Understanding of why she had been brought to witness this horror.

Ōkami’s gaze remained level and clear. His eyes—so focused, even amidst such suffering—locked on hers. Black and shining, like the onyx embedded in the hilt of her father’s sword. “We are what we do.” Though Ōkami’s words sounded fierce, weariness tinged their edges. “This boy came to our home, intent on murdering us. He and his kind must pay.” Again his fist tightened around the stained cloth and its obscured crest.

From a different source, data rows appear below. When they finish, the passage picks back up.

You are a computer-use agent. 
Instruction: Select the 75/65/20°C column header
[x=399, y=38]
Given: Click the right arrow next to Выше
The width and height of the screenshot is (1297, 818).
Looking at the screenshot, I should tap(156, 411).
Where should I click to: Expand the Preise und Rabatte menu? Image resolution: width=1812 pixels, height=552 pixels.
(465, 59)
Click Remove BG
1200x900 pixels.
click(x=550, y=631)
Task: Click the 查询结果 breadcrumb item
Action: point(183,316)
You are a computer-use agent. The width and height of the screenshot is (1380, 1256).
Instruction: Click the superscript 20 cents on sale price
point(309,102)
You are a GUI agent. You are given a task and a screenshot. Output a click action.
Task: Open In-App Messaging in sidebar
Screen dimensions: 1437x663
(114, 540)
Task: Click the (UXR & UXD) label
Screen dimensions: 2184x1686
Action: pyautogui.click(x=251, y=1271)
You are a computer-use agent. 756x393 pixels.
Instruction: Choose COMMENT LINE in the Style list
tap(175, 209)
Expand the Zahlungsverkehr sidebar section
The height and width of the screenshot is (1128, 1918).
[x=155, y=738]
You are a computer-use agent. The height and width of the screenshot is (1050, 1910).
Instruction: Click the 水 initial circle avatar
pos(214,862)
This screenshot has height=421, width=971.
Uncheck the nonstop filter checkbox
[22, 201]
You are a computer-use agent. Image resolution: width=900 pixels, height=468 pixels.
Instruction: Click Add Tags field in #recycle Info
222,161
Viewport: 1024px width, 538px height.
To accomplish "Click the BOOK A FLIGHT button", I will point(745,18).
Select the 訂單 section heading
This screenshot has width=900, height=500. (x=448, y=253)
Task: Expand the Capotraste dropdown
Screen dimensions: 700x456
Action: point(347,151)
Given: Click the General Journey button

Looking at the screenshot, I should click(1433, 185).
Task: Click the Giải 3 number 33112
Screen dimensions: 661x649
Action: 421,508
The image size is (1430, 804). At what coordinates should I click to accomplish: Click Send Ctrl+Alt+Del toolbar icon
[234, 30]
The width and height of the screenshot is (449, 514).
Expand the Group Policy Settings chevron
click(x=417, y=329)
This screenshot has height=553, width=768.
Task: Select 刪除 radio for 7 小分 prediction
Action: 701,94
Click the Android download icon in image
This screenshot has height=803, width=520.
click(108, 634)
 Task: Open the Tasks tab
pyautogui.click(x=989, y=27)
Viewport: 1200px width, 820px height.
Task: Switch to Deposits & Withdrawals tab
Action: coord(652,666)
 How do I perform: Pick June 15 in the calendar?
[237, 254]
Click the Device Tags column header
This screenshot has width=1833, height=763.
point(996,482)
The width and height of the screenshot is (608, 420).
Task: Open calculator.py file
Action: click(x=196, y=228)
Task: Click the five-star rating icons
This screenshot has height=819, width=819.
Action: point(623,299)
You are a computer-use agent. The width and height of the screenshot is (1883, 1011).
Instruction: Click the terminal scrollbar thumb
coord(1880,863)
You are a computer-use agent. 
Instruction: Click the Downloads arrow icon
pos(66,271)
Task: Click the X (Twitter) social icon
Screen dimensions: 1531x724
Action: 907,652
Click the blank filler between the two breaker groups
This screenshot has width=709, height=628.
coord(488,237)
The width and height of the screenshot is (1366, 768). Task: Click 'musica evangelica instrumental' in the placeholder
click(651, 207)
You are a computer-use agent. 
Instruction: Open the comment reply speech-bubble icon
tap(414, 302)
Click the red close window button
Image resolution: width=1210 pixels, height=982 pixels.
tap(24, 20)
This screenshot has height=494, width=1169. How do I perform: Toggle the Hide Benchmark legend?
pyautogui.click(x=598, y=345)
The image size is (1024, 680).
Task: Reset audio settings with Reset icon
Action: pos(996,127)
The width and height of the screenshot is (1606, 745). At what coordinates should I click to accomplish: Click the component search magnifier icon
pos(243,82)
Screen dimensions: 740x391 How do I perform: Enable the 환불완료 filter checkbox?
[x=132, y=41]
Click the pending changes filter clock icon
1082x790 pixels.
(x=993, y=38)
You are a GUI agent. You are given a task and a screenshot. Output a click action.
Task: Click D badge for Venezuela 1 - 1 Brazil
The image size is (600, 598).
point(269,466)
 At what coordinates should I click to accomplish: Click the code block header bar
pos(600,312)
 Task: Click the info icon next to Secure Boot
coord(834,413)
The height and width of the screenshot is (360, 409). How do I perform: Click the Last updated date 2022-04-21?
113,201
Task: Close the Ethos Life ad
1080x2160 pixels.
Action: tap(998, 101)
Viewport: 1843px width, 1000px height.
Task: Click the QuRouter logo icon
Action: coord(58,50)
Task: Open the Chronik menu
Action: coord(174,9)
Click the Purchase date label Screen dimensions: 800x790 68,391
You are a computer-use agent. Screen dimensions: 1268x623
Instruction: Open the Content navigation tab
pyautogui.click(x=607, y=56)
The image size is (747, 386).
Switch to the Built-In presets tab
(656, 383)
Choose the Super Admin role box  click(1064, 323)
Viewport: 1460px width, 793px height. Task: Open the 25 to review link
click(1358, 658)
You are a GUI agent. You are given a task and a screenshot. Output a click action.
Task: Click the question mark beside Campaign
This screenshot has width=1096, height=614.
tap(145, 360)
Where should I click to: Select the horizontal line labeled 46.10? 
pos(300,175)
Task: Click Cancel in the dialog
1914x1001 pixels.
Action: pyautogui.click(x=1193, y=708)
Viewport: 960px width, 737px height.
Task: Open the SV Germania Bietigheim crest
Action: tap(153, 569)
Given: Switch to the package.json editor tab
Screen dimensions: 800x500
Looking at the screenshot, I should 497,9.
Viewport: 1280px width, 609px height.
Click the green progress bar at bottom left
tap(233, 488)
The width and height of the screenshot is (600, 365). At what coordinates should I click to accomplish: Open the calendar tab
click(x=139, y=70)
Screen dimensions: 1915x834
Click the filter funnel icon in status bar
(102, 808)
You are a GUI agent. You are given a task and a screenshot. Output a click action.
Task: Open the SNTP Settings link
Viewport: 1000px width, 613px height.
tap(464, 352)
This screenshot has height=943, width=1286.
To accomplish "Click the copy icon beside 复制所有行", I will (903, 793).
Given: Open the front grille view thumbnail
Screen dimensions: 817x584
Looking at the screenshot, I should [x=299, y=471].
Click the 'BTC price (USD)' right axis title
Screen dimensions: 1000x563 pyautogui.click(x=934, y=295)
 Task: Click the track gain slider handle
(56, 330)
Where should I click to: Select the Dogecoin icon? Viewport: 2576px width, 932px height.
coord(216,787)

“We are so much more than what we do!” Mariko drew closer, as if nearness could invoke a sense of truth. “We are . . .” She searched her mind for the right things to say. “Our thoughts, our memories, our beliefs!” Her eyes dropped to the dying boy. To the evil tree, slowly draining him of life.

“This tree is not the forest,” she said softly. “It is but one part.”

“No. A murderer is a murderer. A thief is a thief.” Ōkami bent his head toward hers, equally firm in his conviction. “In this life, believe in action and action alone.”

Mariko’s fingernails dug into her palms. She resisted the urge to grab Ōkami by the shoulders and shake him into reason.

He did not balk. Nor did he move to help.

It was Ranmaru who finally crouched before the dying boy. When the leader of the Black Clan spoke, his voice was gentle. Almost soothing. “Many years ago, there were three young men who grew up together near a forest not so dissimilar to this one.” He mopped the sweat from the boy’s brow with a clean piece of muslin.

The boy gasped. Mariko’s chest pulled tight.

“When they were children, they played together. Studied together. Challenged each other as only friends can do. When they became older, one turned toward justice, another toward honor.” Ranmaru’s voice lowered. “The last toward ambition.

“In time, the three young men became warriors in their own right, each with sons of their own. As they settled into age and influence, the ambitious man realized his friend who valued honor above all else would never compromise on anything, even for the sake of those dearest to him.”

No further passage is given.